» CHECK YOUR UNDERSTANDING
a. List every academic institution named in the essay on utopia and financial imagination.
b. Carry on the essay on utopia and financial imagination from its final sentence.

» EXERCISE PASSAGE
--
While 2016 was filled with global celebrations of the five hundredth anniversary of the publication of Thomas More’s Utopia, we still sorely lack a radical political imagination that is able to counteract today’s powerful financial utopias. The “Reclaiming Utopia” panel[i], part of the Utopia 2016 program, is the beginning of a project that hopes to remedy this lack. The project was conceived as an attempt to engage, given global conditions of political and economic uncertainty,[ii] with current debates on the social production of utopian and dystopian future(s). It builds an exciting collaboration between University College London and the New School for Social Research, the outcomes of which will include a series of essays to be published in the Public Seminar in the coming weeks, and the organisation of an international conference, titled ‘‘Imagining the future: financial capitalism and the social imagination” at the UCL Institute of Advanced Studies in London, in July 2017.
Dithering between the naiveté of techno-utopias of a fully-automated post capitalism, and the banal indulgence in bureaucratic ‘utopias of rules’, utopian thinking today seems to offer meagre hope for articulating and enacting radical futures. Meanwhile, in the world of financial markets, a formidable imagined future is being methodically produced. Fictional expectations are at the heart of finance’s operation: through highly sophisticated instruments, such as derivative products, and through risk models developed in anticipation of future profits, financial actors work to ‘control’ the future’s indeterminacy, and in so doing they enact powerful imaginations. The dominating force of these imaginations originates on the one hand in their determination to ‘tame’ (and in so doing to commodify) uncertainty, while drawing recourses away from the ‘real economy’, severing the material consequences of financial crises. On the other hand, control of uncertainty remains necessarily illusionary, reinforcing financial fictions that skew reality, and triggering innovations that expand horizons of possibility.[iii] Financial imagination, the risk structures and debt dependencies it evokes, appear more complex, fast-pacing and resilient, than most ‘counter’ or ‘post’ capitalist utopias.
In this context, developing conceptual tools that engage critically with the social production of financial capitalism’s utopian/dystopian future(s), is an urgent task: a more upfront and sociologically informed inquiry of ‘imagination’ is needed, to unpick its role as a driving force in the social construction of futures. Such an approach would study imagination as a materially mediating social force, able to produce utopian as well as dystopian futures — and thus a far cry from being inherently ‘positive’, or ‘creative’, in the narrow sense of the term. Much like Durkheimian ‘social facts’, imagination encompasses at once limiting/constraining qualities and liberating/emancipatory potentialities. Moreover, as it has been ably and consistently shown by Cornelius Castoriadis, imagination transcends individual/collective and private/public dualisms: it contains an instituting (open, creative) and an instituted (closed) dimension, both of which exist in tension, and which sets in motion the imaginary constitution of societies.
--
» STORED DATA
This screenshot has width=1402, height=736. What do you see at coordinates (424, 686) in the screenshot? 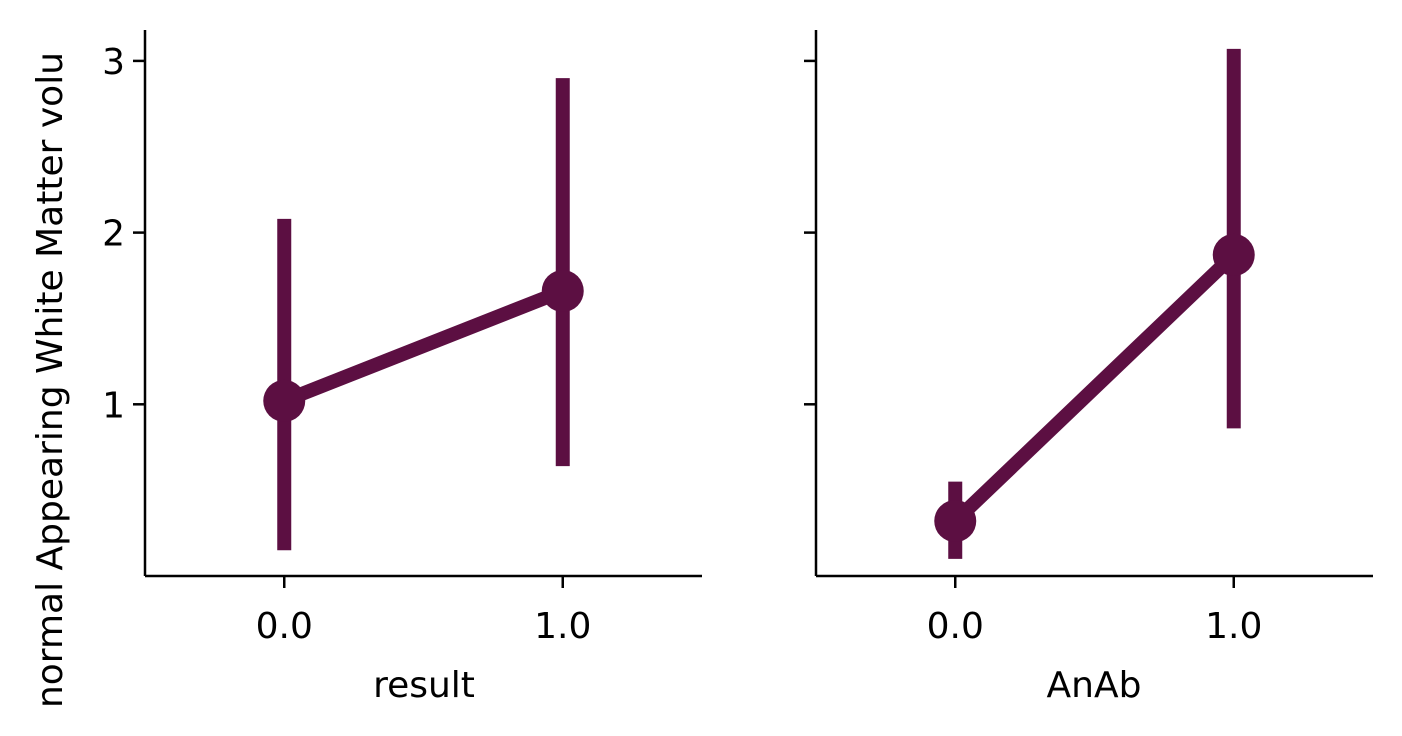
--
» RESULTS FOR EACH TASK
a. University College London, the New School for Social Research, and the UCL Institute of Advanced Studies.

b.
Seen under this lens, the production of financial capitalism’s future(s) is indissociably linked to the political economy of imagination: all imagined future projections are conditioned by distributions of power, alongside other structural forces. Put another way, financial as well as counter-imaginations draw differentially on political economic structures to produce dominant futures. This process can be best described as a dialectical struggle between different types of imagination, the outcomes of which are experienced beyond the realm of finance: in the space of the personal, the individual, the home/familial (a process typically discussed as ‘financialization’).
Importantly for radical utopians, the project of constructing alternative models of social, political and economic organization in response to such prevailing systems cannot be conceived in separation from other dominant types of imagination (e.g. financial, neoliberal, populist, and nationalist imaginations). A fruitful path for sociological engagement with imaginations may zoom in on their various intersections. Intersections between the racist vision underpinning Trump’s victorious narrative and the neoliberal images of individualized hope; between the ‘algorithmic’ imagination shown in the calculative power of sophisticated financial tools and the continuous territorial expansion of neo-colonialist real estate in the American North. Therein lies the capacity of prevailing dominant imaginations to mutate, to coalesce and to transcend time horizons and spatial boundaries, thus producing ‘present futures’ that escape us yet materially deprive us.
Our “Reclaiming Utopia,” project then, is no naïve call for a return to our individual capacities to re-imagine (alternative) futures, but an invitation to lift the veil off the multiple imaginary struggles belied by the dominant financial imagination. It is a call to take seriously the ability of social imaginaries to construct counter-rationalities contra the ‘programmatic rationality’ of financial markets and neoliberal politics. In doing so, “Reclaiming Utopia” draws attention to the inseparability of the real and the imaginary economy. The multitude of global crises experienced at present (economic, political, border, moral) is a powerful manifestation of this increased complexification of the social imagination, and a testament to its ability to expand frontiers of domination that consolidate financial, neoliberal, neo-colonial futures. Such complexification of the forces of imagination that are at play today calls for more nuanced conceptual and empirical investigations into the causes and consequences of imagination crises: the global political economy of imagination.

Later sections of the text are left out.